このことからも、先の鬼ごっこの際に蜘蛛に大量のお食事を用意してしまった上に基本的に止めも任してしまった為、大量の経験値があの一匹に流れ込んだ結果として新たにボスとして進化してしまったのだろう。
そんな事もあり、素材としてスパイダーシルクなる物が大量に流通しだしてそれを使った防具が安くなったそうだ。
今までは、服系の素材は毛皮や植物、市販の布素材を使っていたらしいが蜘蛛が出るようになったことで安定した糸素材が手に入るようになり服飾関係のプレイヤーはこの異変に感謝しているらしい。
そんなこんなで、今日も森の奥を目指して歩く。
片手には、気絶させたオオカミを抱えている。
目的地は、件の蜘蛛型のモンスターのボスの所である。
「クインちゃ~ん、約束のオオカミ持ってきたよ~」
餌付けに成功したと言うか、ボスであるクイーンポイズンスパイダーのクインちゃんに気に入られてしまったのだ。
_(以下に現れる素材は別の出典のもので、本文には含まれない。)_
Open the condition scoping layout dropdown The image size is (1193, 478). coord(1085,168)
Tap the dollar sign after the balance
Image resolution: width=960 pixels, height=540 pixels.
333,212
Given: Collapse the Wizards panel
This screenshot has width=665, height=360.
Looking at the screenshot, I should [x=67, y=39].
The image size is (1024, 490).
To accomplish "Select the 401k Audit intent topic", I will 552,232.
名前が長かったのでそう呼んでいるだけだが、気に入ったのか特にソレをとがめるような雰囲気を発することは無かった。
呼びかけると木々に張り巡らされた巣の中から音もなくスーッとお尻から糸を出しながら降りてきたクインちゃんは、体長5mを超える大きさになり黒くフサフサていた体はエナメルの様な質感になり光が当たると紫色に光る禍々しい感じになっている。
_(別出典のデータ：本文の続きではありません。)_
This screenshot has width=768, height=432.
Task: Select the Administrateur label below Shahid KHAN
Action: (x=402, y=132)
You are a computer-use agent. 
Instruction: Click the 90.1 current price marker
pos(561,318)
こんな状況でなかったらとても気軽に声を掛けられる様な相手ではない。
蜘蛛の巣は地上から数メートルは上に張っているため基本的に虫系のモンスターしかかからない為、オオカミの味を憶えたクインちゃんからオオカミ一匹と引き換えにスパイダーシルクを一巻交換すると言う提案が出されたのだ。
まさか、モンスターからクエストを発行されるとは思っていなかったのでその時は驚いた。
因みに普通のスパイダーシルクの品質と比べるとクインちゃんから受け取っているものは、クイーンスパイダーシルク(艶)と言う品質が最高の上艶やかな見た目と手触りで、おいそれと市場に出すのをためらうモノであった。
と言うのも市場に出回っているクイーンスパイダーシルクはプレイヤーが張っている巣を巻き取っただけのもので(艶)の効果が無くと品質が普通の物でもスパイダーシルクの10倍の値段で取引されているのだ。
もしこれをそのまま売ると、入手経路とか色々五月蠅そうなのでアイテムボックスの肥やしと化しつつある。
早くギルドランクを上げて、アイテムを預けられるようになりたい。
因みにギルドランクを上げると、倉庫のほかにもスキル枠が1つ増えるようになっていて冒険者・生産者の2ギルドでF~Sの7段階で計12の枠が増える計算になるが両立するのは難しい上に時間がかかる。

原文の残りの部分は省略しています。